Ben always seems to meet challenges like these with a sunny outlook, humor, and barely any complaint. He teaches seventh grade students all day long but never balks at taking on extra work during weekends and holidays to supplement our income. In the evening, he coaches the soccer team, helps with homework, takes the kids to doctor’s appointments, and oversees bedtime while I’m at work.
Do you remember that old 1980’s movie “Mr. Mom?” Michael Keaton starred as a stay-at-home dad who wrestled the vacuum cleaner, barely knew how to put on a diaper, and just doesn’t have a clue. While that movie is good for a laugh, my husband is not that Mr. Mom, and our children are much better for it.
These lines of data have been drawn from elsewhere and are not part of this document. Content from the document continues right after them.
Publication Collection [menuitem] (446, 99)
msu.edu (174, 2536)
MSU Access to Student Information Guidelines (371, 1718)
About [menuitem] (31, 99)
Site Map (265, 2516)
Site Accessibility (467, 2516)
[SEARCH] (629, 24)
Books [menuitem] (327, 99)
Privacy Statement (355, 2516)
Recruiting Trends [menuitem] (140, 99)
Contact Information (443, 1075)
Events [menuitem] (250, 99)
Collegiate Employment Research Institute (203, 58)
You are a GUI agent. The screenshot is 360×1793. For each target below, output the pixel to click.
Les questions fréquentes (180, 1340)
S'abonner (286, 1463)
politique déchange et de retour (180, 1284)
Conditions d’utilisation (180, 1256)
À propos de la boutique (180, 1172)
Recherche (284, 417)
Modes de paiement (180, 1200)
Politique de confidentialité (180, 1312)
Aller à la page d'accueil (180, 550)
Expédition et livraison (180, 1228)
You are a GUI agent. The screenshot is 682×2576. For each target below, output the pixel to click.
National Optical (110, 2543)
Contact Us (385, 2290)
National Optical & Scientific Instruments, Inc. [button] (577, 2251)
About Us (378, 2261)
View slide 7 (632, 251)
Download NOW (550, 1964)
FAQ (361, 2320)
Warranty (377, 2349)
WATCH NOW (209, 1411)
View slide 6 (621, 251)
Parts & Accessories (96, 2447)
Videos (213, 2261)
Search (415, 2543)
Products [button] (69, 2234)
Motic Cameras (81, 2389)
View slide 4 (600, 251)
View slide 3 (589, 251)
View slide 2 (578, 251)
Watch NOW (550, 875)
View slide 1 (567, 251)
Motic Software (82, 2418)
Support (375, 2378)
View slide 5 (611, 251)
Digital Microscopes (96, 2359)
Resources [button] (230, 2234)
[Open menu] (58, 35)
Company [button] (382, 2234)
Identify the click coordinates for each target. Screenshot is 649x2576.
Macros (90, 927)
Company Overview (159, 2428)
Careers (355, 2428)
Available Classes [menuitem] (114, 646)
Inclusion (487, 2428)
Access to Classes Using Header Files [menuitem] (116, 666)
Ben isn’t perfect. He tells me repeatedly that he doesn’t do dishes. He has a tendency to save every scrap of paper that crosses his desk. He likes to procrastinate lesson planning until the last possible moment, when he often enlists the help of the rest of the family. And the other day, Ben said he couldn’t remember when Mother’s Day is.
It really doesn’t matter to me if he forgets Mother’s Day. This year, I’m going to combine Mother’s Day with Father’s Day into one celebration of the devotion that we both have to our family, because I know I wouldn’t be half as successful at being a mother if it wasn’t for Ben’s love and support.